The minister is aware of a new mechanical device, which uses ultraviolet radiation, and which it is claimed will eradicate C difficile. The device is being used in Stoke Mandeville hospital and in other English hospitals. Will he consider trialling the Xenex machine in ward conditions, in this difficult situation?
I am aware of the new technology. NHS Scotland is always keen to consider how to apply new forms of technology, to improve patient safety and the healthcare environment. No doubt NHS Scotland will consider the issue as part of its on-going improvement work around addressing hospital-acquired infections.

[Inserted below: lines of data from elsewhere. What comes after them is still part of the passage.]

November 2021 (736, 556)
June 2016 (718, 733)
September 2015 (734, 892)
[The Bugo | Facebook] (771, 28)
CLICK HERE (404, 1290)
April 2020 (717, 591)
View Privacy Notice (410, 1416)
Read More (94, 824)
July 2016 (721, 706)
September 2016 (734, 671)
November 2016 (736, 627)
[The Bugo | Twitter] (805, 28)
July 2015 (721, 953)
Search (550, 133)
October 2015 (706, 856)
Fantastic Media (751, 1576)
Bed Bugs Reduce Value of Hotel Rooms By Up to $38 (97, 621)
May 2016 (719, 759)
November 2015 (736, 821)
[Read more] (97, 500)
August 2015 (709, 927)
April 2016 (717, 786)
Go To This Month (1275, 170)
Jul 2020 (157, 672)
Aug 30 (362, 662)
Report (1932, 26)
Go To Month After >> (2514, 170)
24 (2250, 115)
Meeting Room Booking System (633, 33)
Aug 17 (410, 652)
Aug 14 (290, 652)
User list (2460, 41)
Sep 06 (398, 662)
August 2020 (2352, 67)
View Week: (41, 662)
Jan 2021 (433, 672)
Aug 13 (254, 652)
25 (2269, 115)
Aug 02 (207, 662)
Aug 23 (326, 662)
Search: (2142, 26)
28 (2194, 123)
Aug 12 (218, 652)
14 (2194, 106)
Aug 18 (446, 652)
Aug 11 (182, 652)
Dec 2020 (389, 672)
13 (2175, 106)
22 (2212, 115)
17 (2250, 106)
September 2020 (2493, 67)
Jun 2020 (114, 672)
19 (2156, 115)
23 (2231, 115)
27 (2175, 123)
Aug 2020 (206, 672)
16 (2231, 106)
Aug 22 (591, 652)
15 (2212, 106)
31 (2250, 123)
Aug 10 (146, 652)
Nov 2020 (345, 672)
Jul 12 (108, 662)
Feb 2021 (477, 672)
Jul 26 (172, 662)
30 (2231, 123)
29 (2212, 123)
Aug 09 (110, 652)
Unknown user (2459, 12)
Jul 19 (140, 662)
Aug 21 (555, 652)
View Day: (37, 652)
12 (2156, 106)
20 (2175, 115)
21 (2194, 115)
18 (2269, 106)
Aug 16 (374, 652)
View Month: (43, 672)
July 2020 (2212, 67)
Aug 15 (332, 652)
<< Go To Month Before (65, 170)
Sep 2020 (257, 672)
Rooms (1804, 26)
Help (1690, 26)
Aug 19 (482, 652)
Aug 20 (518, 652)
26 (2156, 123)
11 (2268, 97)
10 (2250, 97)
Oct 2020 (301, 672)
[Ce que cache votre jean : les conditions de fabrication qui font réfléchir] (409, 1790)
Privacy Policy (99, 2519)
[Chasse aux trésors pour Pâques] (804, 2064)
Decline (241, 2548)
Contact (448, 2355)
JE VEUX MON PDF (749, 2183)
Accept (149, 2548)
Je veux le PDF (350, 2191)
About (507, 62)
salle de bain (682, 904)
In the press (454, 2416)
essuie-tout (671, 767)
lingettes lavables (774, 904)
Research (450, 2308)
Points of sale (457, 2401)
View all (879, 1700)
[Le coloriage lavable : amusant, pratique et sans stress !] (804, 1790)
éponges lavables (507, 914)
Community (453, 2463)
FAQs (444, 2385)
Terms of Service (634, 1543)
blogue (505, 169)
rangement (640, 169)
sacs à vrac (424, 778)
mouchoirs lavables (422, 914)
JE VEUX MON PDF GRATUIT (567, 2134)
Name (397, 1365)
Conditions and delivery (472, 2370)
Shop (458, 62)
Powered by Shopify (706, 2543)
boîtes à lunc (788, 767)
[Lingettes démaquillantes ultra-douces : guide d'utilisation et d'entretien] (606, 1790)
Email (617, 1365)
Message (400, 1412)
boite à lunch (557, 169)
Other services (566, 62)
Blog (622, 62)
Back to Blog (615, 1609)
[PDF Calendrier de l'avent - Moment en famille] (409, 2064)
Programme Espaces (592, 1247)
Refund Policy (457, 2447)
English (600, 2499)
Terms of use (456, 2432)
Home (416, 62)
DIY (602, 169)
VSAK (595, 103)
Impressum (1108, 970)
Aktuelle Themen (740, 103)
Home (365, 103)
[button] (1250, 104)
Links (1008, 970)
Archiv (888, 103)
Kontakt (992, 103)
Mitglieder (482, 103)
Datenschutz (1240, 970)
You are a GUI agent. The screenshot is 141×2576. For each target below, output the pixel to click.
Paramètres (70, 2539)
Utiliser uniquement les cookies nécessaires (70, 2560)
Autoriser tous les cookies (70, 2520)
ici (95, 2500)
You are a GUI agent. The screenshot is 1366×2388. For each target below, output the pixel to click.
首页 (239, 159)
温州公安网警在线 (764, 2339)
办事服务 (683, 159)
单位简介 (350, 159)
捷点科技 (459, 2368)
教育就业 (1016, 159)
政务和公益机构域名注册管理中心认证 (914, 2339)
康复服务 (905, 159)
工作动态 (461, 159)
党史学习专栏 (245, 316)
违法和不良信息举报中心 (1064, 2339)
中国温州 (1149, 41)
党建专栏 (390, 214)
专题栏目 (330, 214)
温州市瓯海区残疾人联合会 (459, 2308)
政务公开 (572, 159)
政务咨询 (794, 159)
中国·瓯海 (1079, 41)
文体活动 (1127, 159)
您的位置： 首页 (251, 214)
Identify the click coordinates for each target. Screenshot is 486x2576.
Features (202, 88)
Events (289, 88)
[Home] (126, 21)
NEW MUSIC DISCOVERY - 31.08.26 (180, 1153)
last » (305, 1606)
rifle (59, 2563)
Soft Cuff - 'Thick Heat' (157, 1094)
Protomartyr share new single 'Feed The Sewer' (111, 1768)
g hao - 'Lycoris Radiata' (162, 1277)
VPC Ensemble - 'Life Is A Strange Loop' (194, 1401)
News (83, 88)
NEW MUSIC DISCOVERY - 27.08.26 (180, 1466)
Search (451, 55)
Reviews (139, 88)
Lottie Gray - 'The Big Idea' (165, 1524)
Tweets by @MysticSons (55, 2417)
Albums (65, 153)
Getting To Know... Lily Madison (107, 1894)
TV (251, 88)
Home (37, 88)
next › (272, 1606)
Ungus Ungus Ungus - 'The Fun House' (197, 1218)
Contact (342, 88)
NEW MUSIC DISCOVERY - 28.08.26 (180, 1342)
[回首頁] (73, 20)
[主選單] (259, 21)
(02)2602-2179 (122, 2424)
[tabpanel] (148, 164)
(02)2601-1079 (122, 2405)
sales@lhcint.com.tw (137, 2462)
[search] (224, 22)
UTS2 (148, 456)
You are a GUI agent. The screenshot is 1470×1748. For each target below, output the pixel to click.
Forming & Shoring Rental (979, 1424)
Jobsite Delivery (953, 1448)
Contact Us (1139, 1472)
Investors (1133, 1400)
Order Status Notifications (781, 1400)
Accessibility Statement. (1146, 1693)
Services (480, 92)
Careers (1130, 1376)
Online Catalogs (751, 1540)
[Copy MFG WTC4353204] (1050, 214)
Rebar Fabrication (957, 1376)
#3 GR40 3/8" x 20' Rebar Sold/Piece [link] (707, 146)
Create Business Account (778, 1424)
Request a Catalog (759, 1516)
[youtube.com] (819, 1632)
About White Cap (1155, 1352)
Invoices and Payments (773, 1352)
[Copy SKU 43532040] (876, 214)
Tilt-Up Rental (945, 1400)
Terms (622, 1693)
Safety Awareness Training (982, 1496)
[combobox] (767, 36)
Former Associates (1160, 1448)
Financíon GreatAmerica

My thoughts, too, go out to the families who are involved.
I think that the people of Fife will want to know that they can rest assured that their hospitals are as safe as possible. Might there be a place for a particular reporting mechanism in NHS Fife in the months ahead, to assure people that the instances of C diff are being taken very seriously and that everything that can be done is being done to avoid such instances in future?
NHS Fife is no different from any other NHS board in seeing a marked reduction in the number of C difficile infections in its hospitals. As I said in my earlier response, although this new ribotype has been identified, that does not mean that any treatment, surveillance or preventative measures that are being taken have to be changed. That is why we have also referred the matter to the healthcare associated infection task force, which is the national advisory group that will consider the emergence of this new strain.
I stress that this new ribotype is one of several hundred that are out there and that it is sensitive to the antibiotics used to treat C difficile infections. On that basis, NHS Fife has, as any board would do, set up a problem assessment team in partnership with Health Protection Scotland to look at whether it can take further measures to reduce healthcare associated infections such as C difficile. It is important to recognise that NHS Fife has made significant progress and that a process is in place to evaluate whether it can take any further measures to reduce infection rates. However, this new ribotype does not change the way in which we treat, manage and prevent CDIs in our hospitals.